Thermo Fisher Scientific is one of the world’s major suppliers of scientific solutions and laboratory equipment. The firm offers a wide spectrum of products and services supporting viral inactivation and biologics manufacture. It offers filtration systems, analytical equipment and process development solutions that assist pharmaceutical firms to maintain product quality and safety.
The worldwide presence and technology know-how of the firm continue to make it one of the key players in the viral inactivation industry.
Thermo Fisher Expands Biopharma Manufacturing Capabilities
• Portfolio diversity for process of viral clearance
• Advanced process development and analytical technologies
• Strong client base in pharmaceutical sectors
• Ongoing innovation in biologics manufacturing solutions
5. Lonza Group
The Lonza Group has earned a solid reputation as a worldwide contract development and manufacturing company for the pharmaceutical and biotechnology markets. The company’s manufacturing services are supported by viral inactivation and clearing technologies that enable clients to speed product development while maintaining high quality requirements.
With broad expertise in biologics manufacturing and process optimization, Lonza helps clients meet growing regulatory expectations and market demands.
Lonza Provides Integrated Viral Safety Solutions
• End-to-end biologics manufacturing support
• Enhanced viral inactivation and clearance capabilities
• Significant expertise in contract development and manufacturing
• High focus on quality assurance and regulatory compliance
Market Growth Driven by Rising Demand for Biologics
The global usage of biologic medicines is driving the expansion of the viral inactivation market. Pharmaceutical firms are spending substantially on monoclonal antibodies, recombinant proteins, vaccines and plasma derived medicines to treat a wide variety of disorders. As these medicines get more complex, producers will need to develop strong viral safety precautions throughout the manufacturing process.

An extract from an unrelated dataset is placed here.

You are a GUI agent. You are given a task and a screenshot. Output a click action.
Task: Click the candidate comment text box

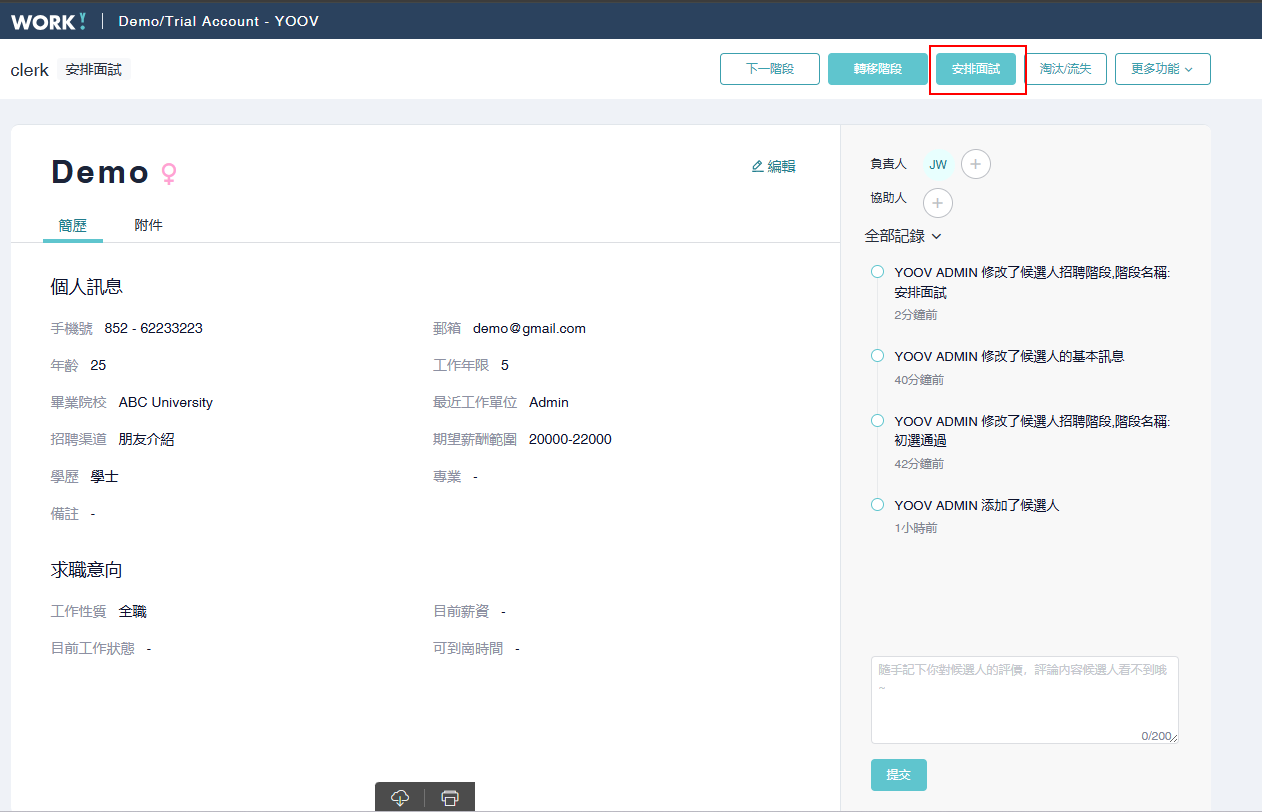1024,699
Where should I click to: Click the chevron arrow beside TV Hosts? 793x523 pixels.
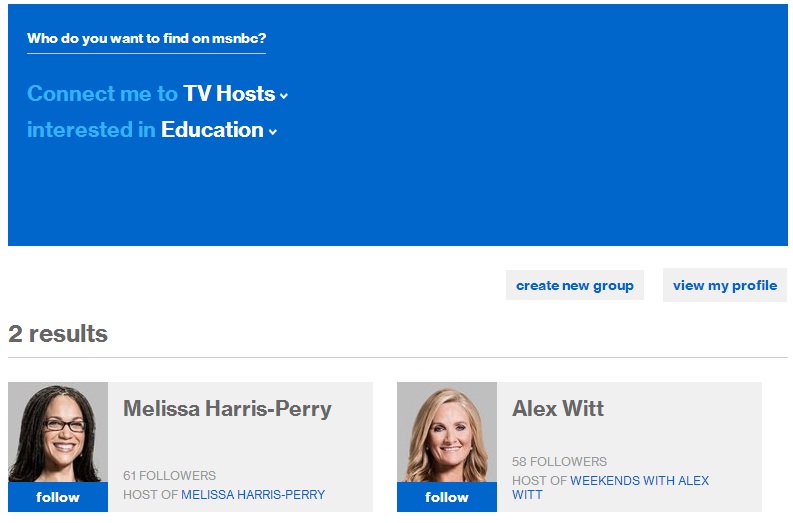click(x=284, y=96)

The industry’s dedication to product safety without sacrificing therapeutic efficacy is shown by the extensive use of solvent/detergent treatment, low pH inactivation and nanofiltration technology. These techniques have become integral parts of contemporary biopharmaceutical manufacturing and are predicted to continue to be vital in the face of increasing production numbers.
Innovation and Compliance will define the future
As the biopharmaceutical industry continues to change, viral safety will remain a high focus for producers, regulators and health care providers. Merck KGaA, Sartorius AG, Charles River Laboratories , Thermo Fisher Scientific Inc. and Lonza Group are helping to move forward the technology and services required to address the rising worldwide demand for safe biologic treatments.

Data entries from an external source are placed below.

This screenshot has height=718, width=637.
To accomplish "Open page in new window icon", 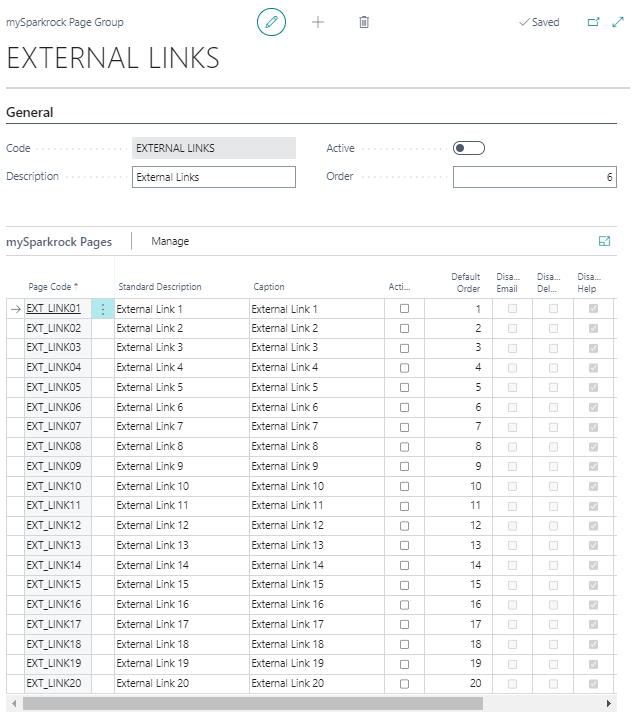I will [593, 22].
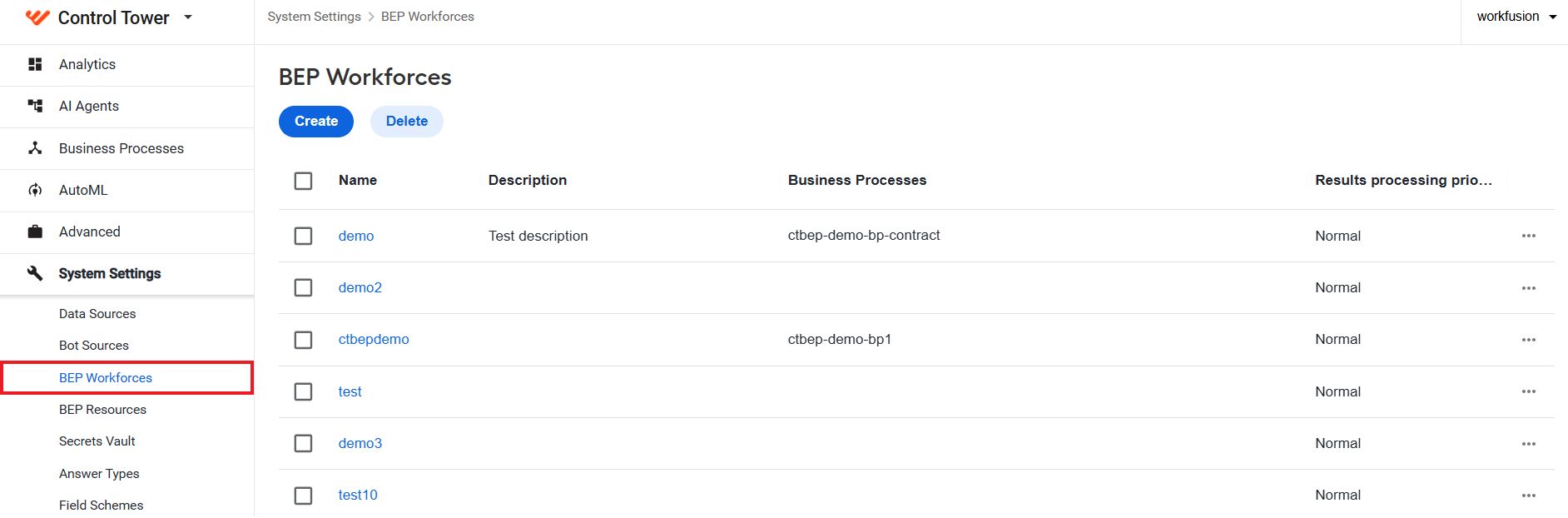Open the workfusion user dropdown

[x=1516, y=17]

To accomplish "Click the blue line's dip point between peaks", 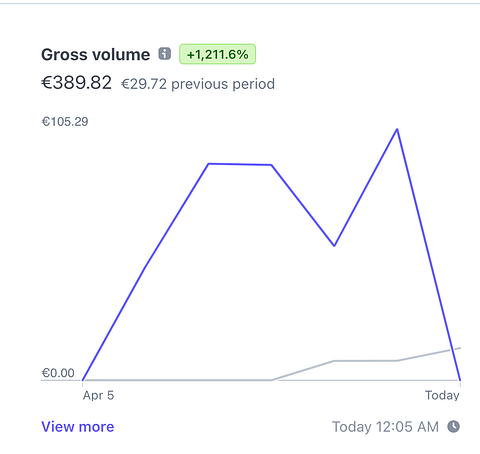I will pos(334,246).
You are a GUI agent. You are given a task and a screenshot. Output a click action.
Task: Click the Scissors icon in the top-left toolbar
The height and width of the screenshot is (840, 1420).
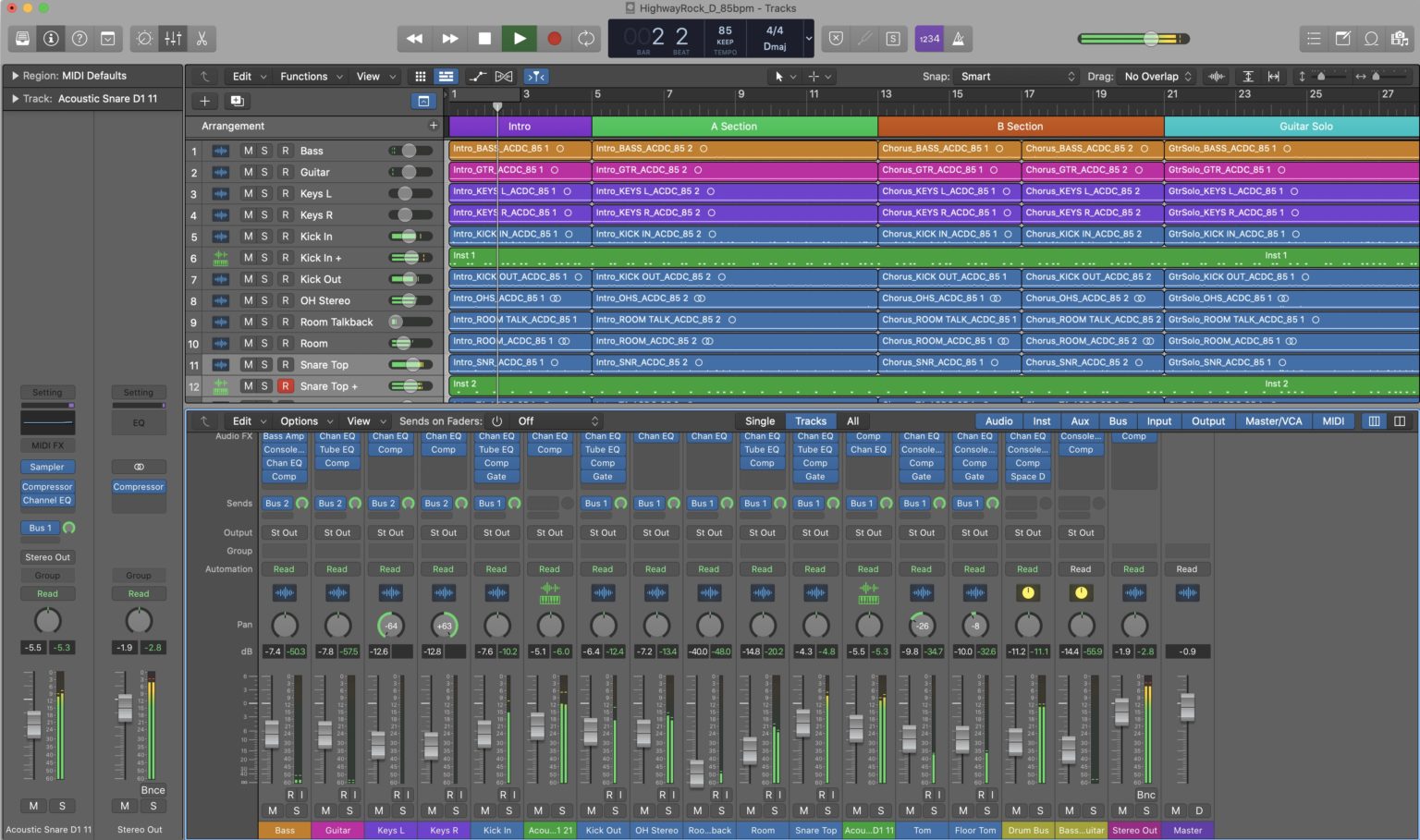[201, 39]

The market for viral inactivation is expected to expand significantly over the next decade, driven by increased investment in the development of biologics and stringent regulatory control. “The continued collaboration between technology providers, manufacturers and research organizations will be key to strengthening pharmaceutical safety and enabling the development of the next generation of innovative therapies.